I have never bought into the fat burning zone btw. If I ride in the fat zone for an hour I burn maybe 300 kcals. If I ride in the aerobic zone I might burn 500. I will burn more fat in the latter case.
I'd always assumed that not only wouldn't burn more fat at higher intensities (once over a certain maxium), but you'd also burn less fat anyway once over this threshold, which was the point of trying to remain in the fat burning zone.
It was more along the lines that there's a maximum amount of energy you can get from burning fat and that this is slightly less efficient than using glycogen directly and so, once over this maximum energy-from-fat value you're going to be burning less and less fat for more effort.

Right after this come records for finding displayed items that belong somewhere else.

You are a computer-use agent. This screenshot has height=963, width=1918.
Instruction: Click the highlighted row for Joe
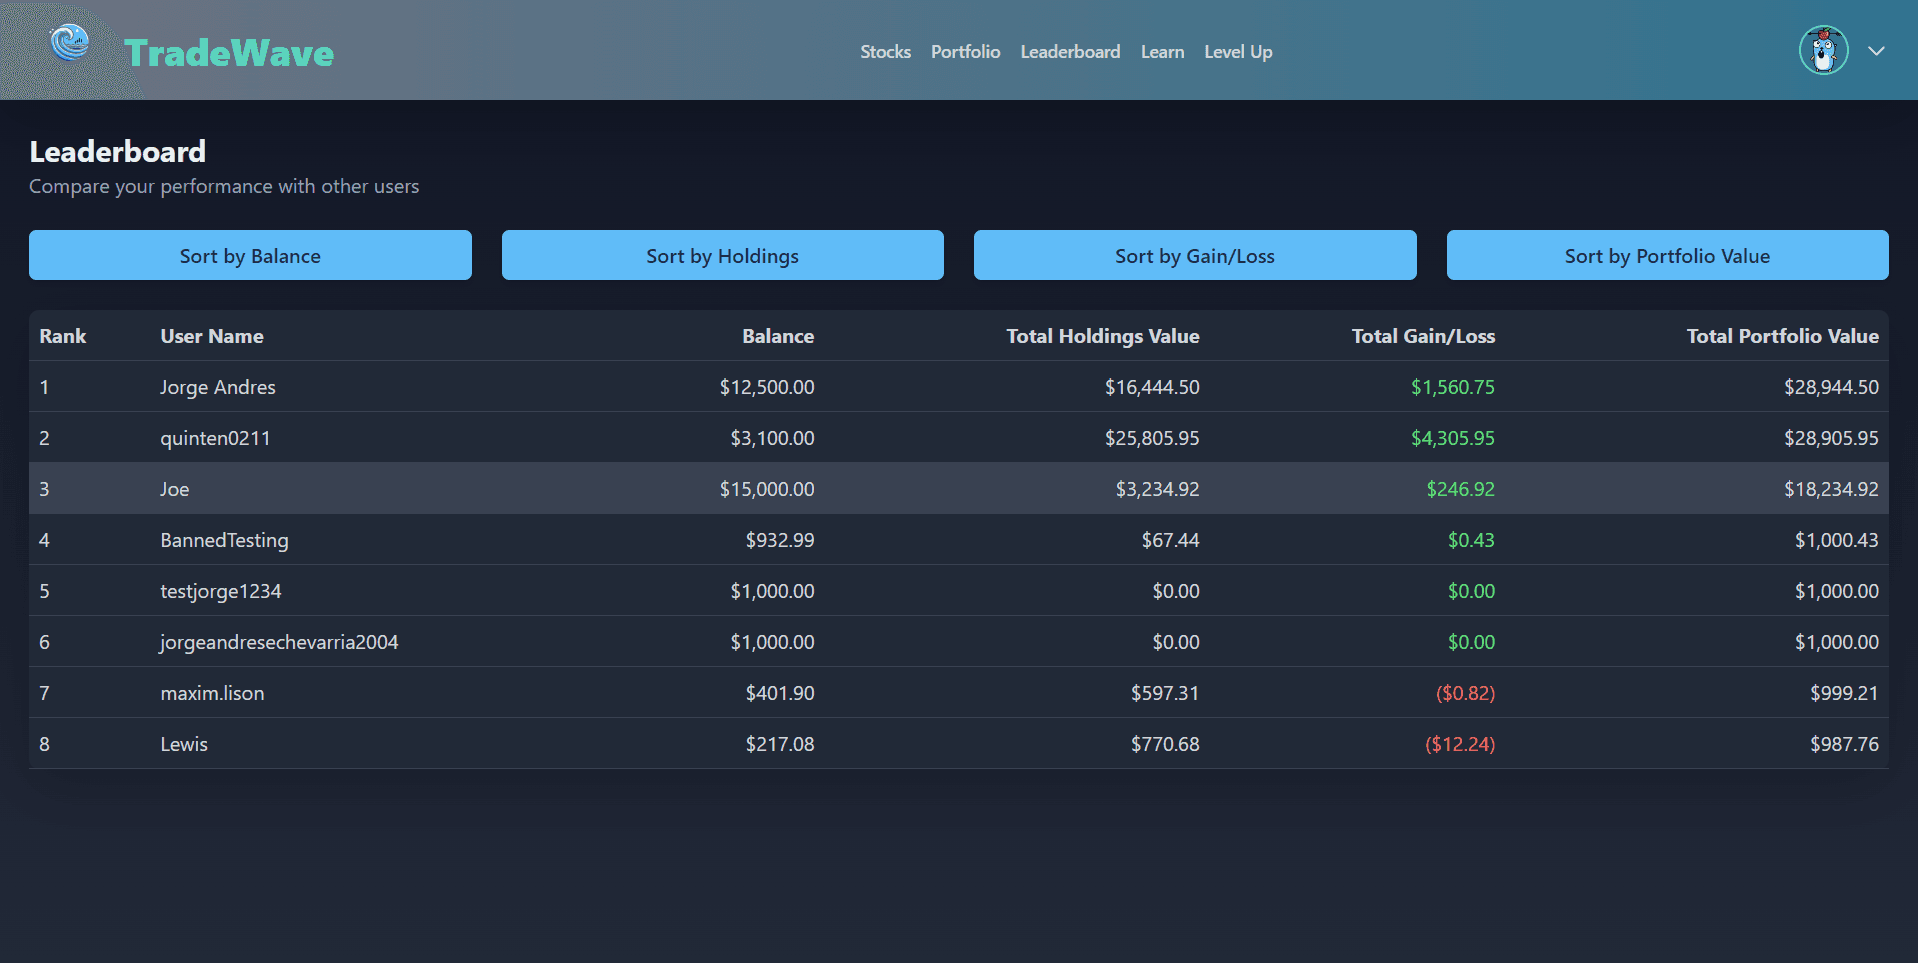click(174, 489)
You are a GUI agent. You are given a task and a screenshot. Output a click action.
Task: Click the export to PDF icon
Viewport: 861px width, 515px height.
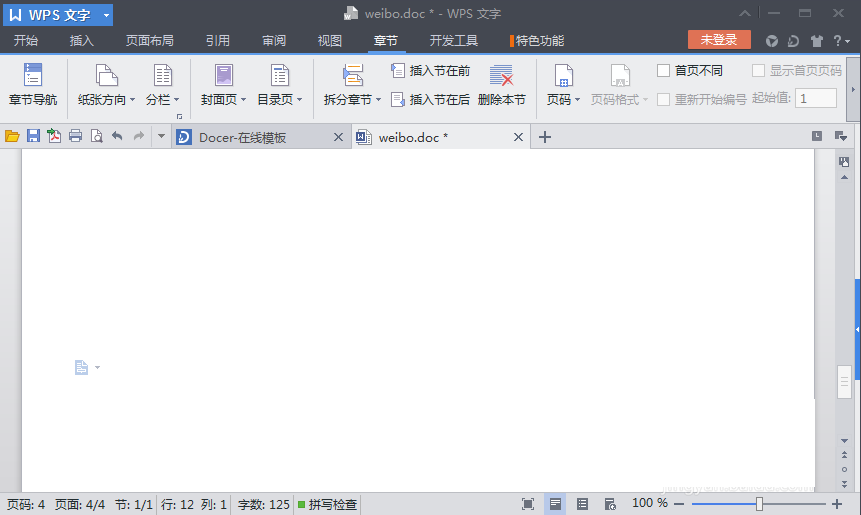pyautogui.click(x=54, y=137)
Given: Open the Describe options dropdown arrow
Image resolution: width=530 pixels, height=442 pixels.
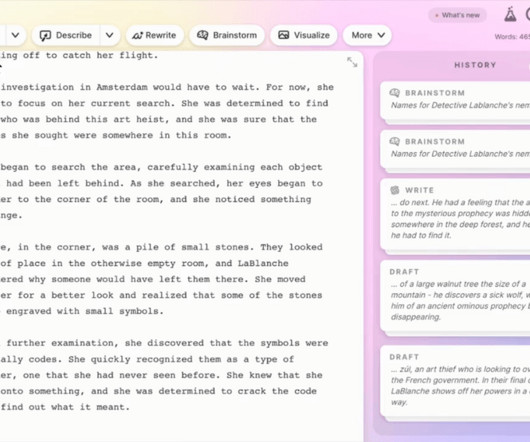Looking at the screenshot, I should (x=110, y=35).
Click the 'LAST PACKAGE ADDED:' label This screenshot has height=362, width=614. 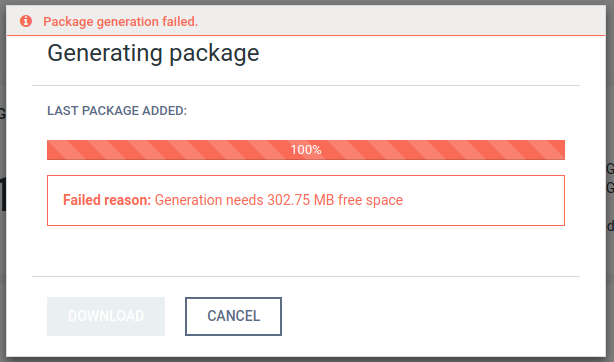(117, 111)
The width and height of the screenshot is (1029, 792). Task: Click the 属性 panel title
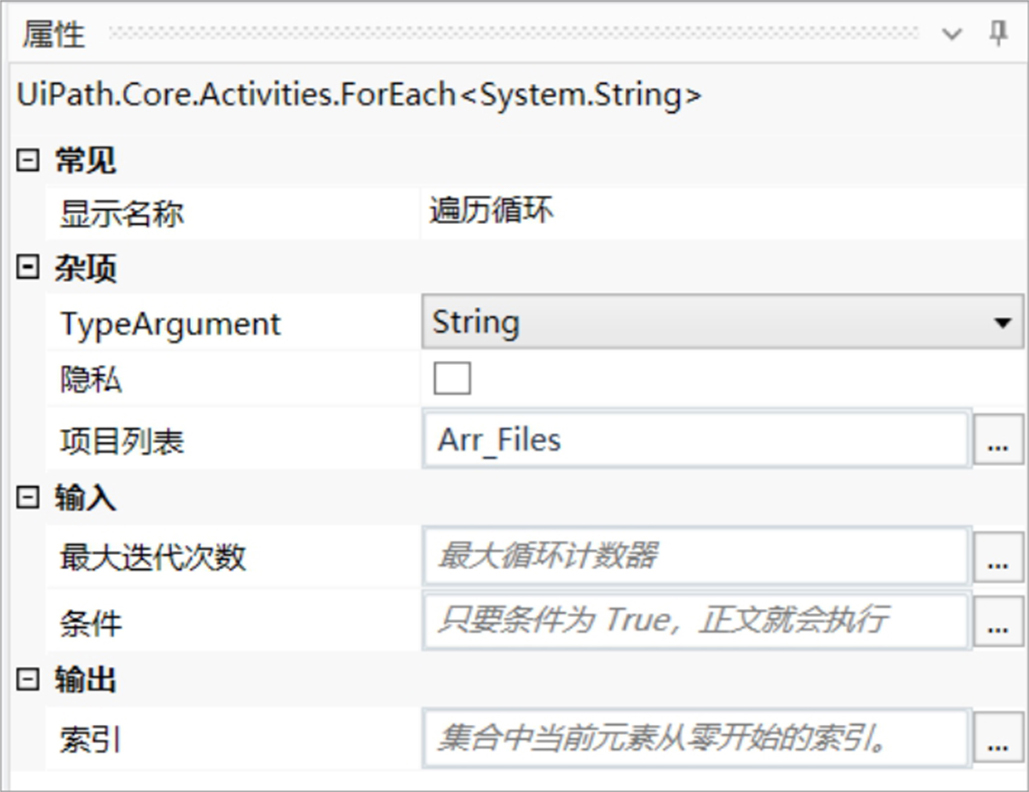tap(54, 34)
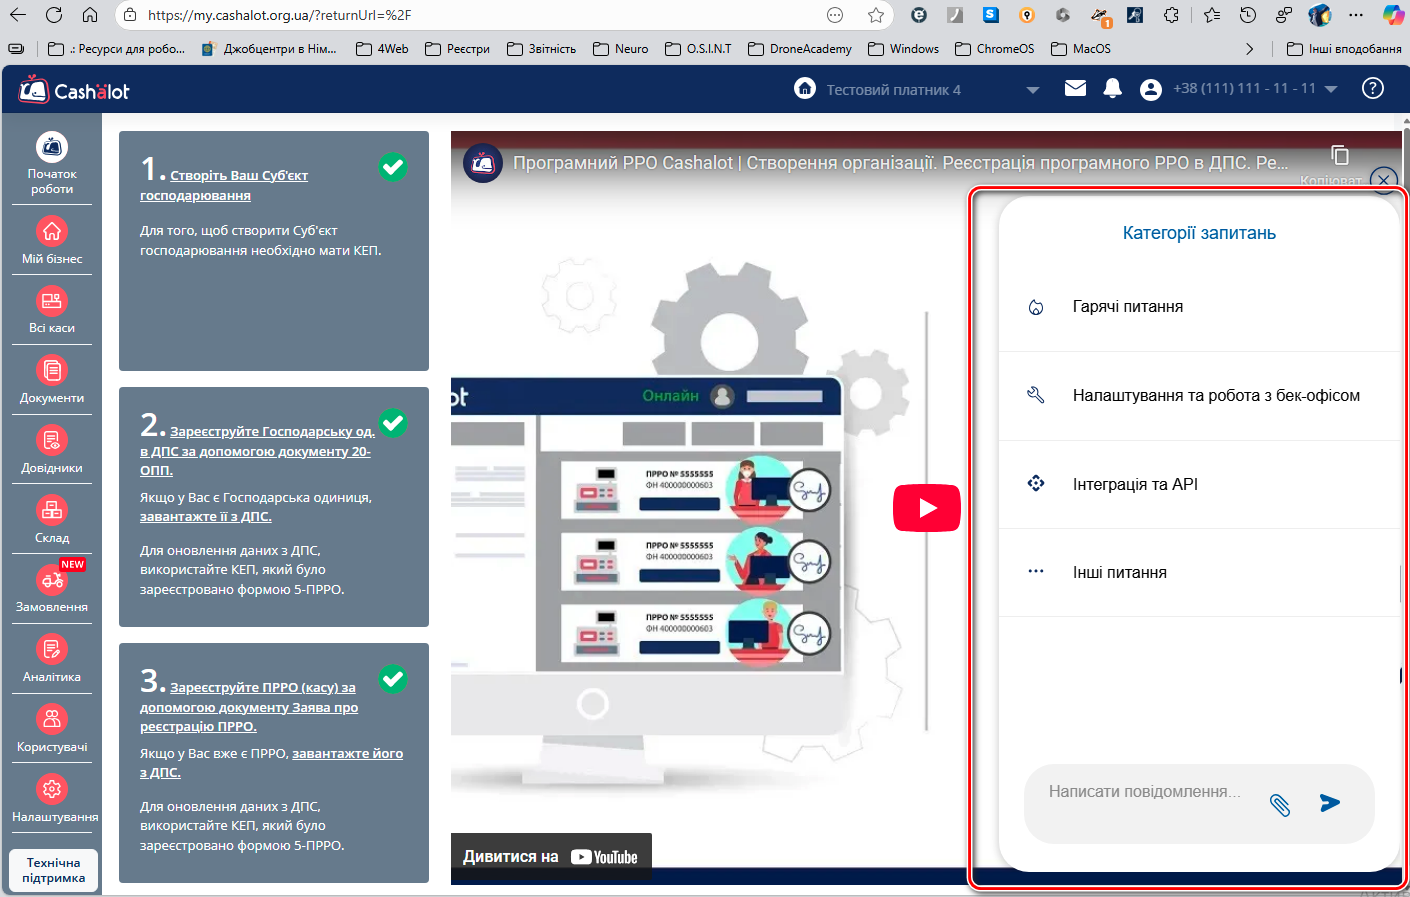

At the slower rate you'll burn 300kcal an hour. That could be 90% fat and 10% glycogen. So 270kcal of fat, 30kcal of glycogen.
As you go faster you can't burn more fat and, more importantly, as you body gets more energy from glycogen it can't burn as much fat. It may drop to a 50:50 split so only 250kcal from fat and 250kcal from glycogen. Faster than this and you'll get more energy from glycogen but, more importantly, less energy from fat.
At 800kcal an hour it might be down to 200kcal from fat and 600kcal from glycogen.
Again, that's just my understanding of it, and the figures are just random guesswork, but it reinforces the point of trying to stick within the fat burning zone. Anything over that is just burning extra glycogen that just needs replacing, but also burning less fat.
If your goal was purely fat loss then sticking within the fat burning zone is better than burning the same number of kcal in half the time at twice the rate. However, most people aren't looking at purely weight loss, they want to increase fitness/power/stamina/speed and do something other than bimbling along the road a painfully slow pace. So by sacrificing ~20% of fat burning power you can make your training much more interesting and enjoyable.